▶ [EXERCISE OBJECTIVE]: Look below. Copy each line that has "Given" in it.

==== TASK DATA

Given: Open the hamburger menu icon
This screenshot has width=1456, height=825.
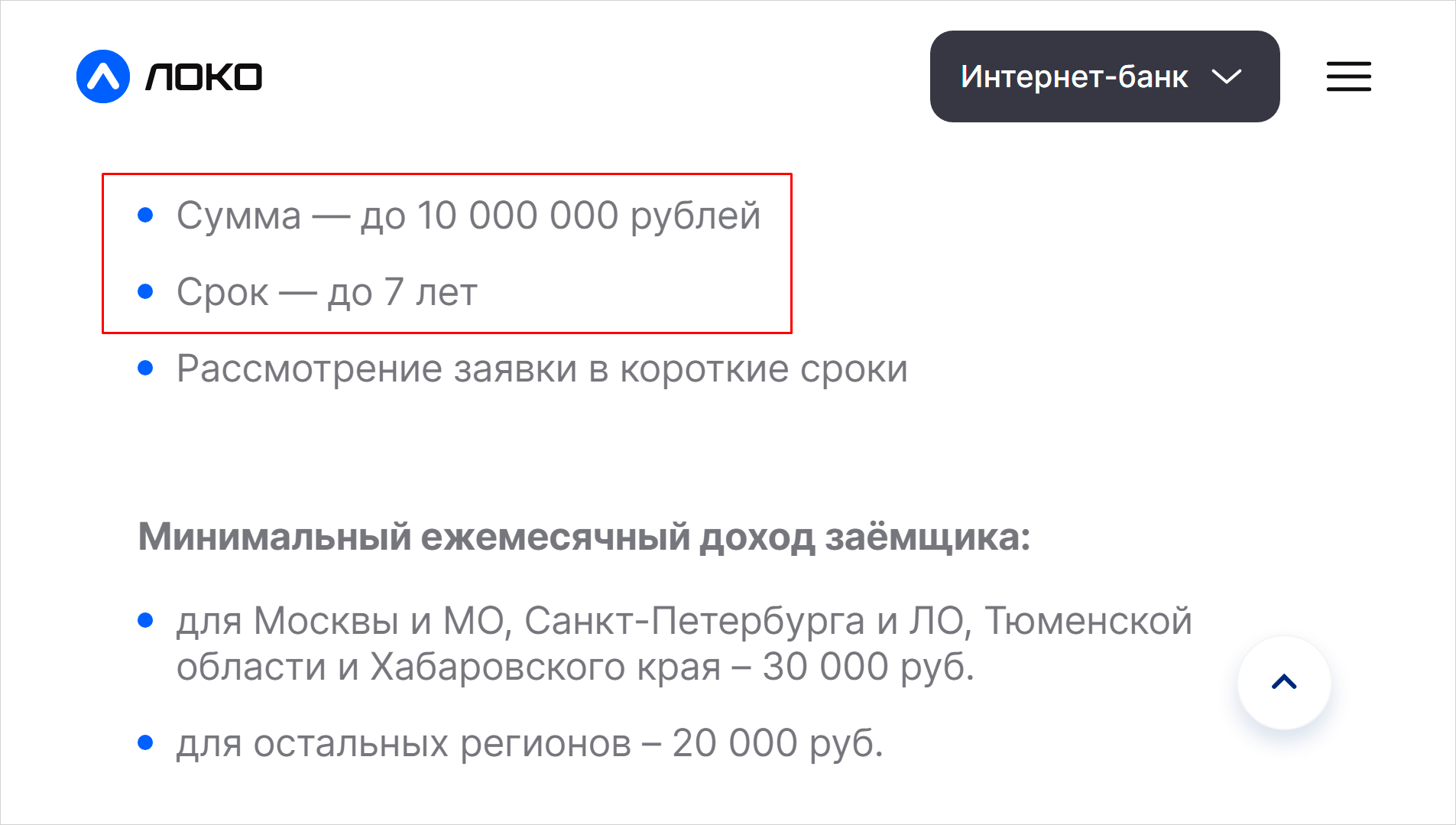Looking at the screenshot, I should (1348, 76).
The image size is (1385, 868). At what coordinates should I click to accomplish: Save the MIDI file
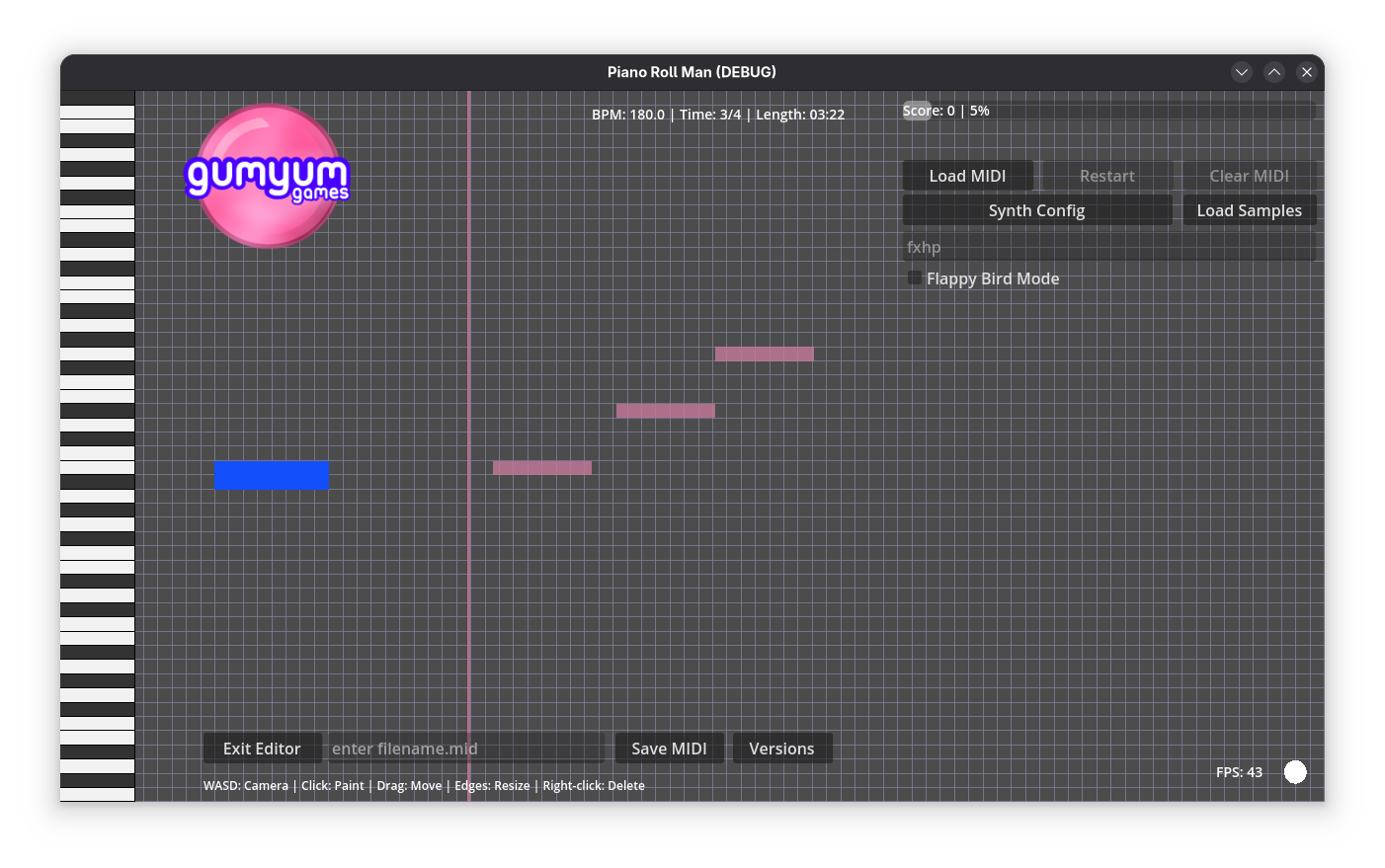669,749
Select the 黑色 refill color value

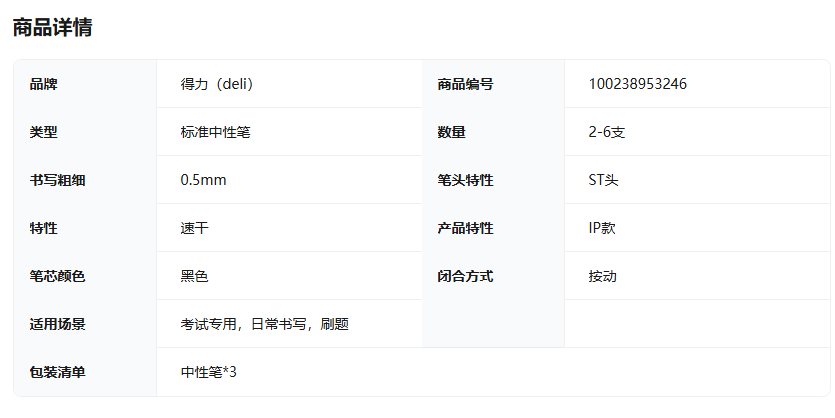(x=194, y=276)
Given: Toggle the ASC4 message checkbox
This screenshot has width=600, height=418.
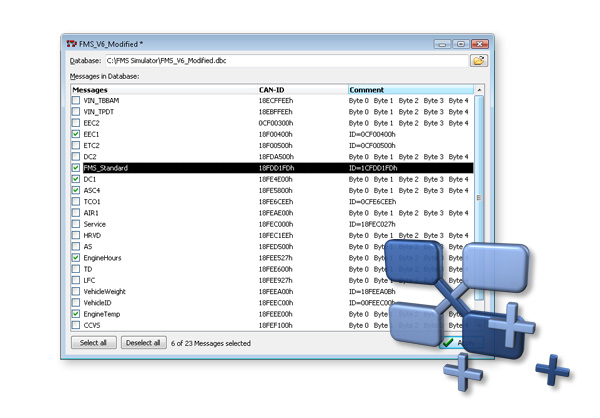Looking at the screenshot, I should pos(76,190).
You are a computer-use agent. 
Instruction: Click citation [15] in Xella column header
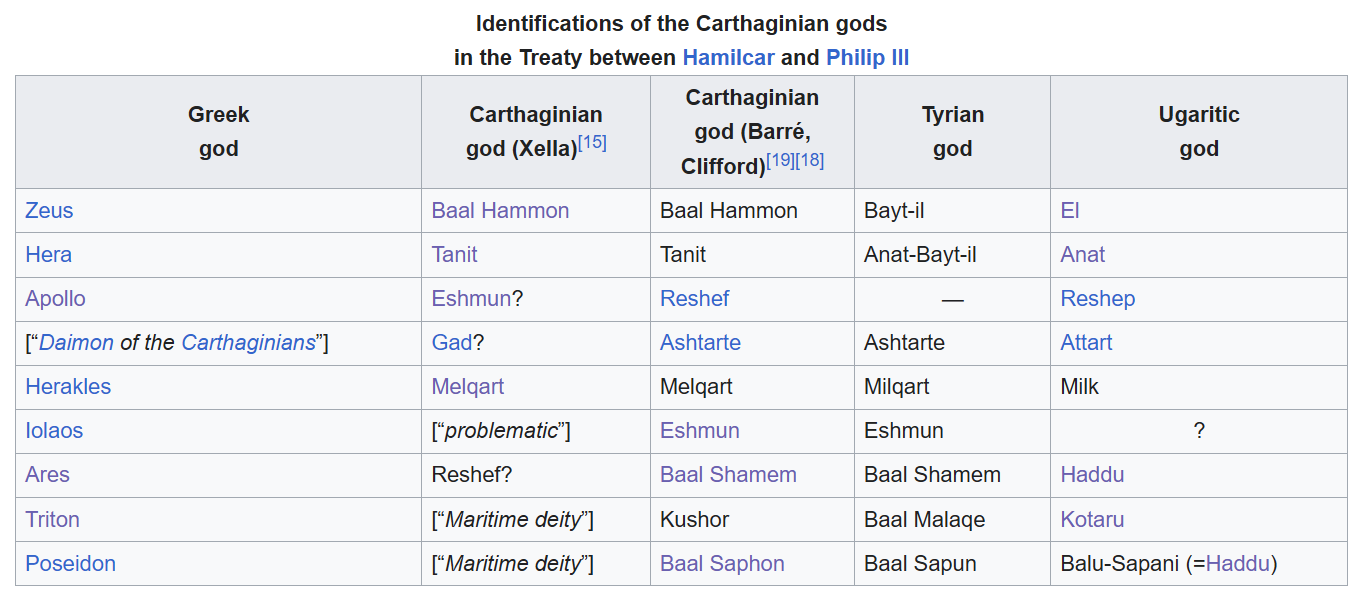592,142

========

▶ [RESULT OF THE TASK]:
Given: Open the hamburger menu icon
Given: Toggle the ASC4 message checkbox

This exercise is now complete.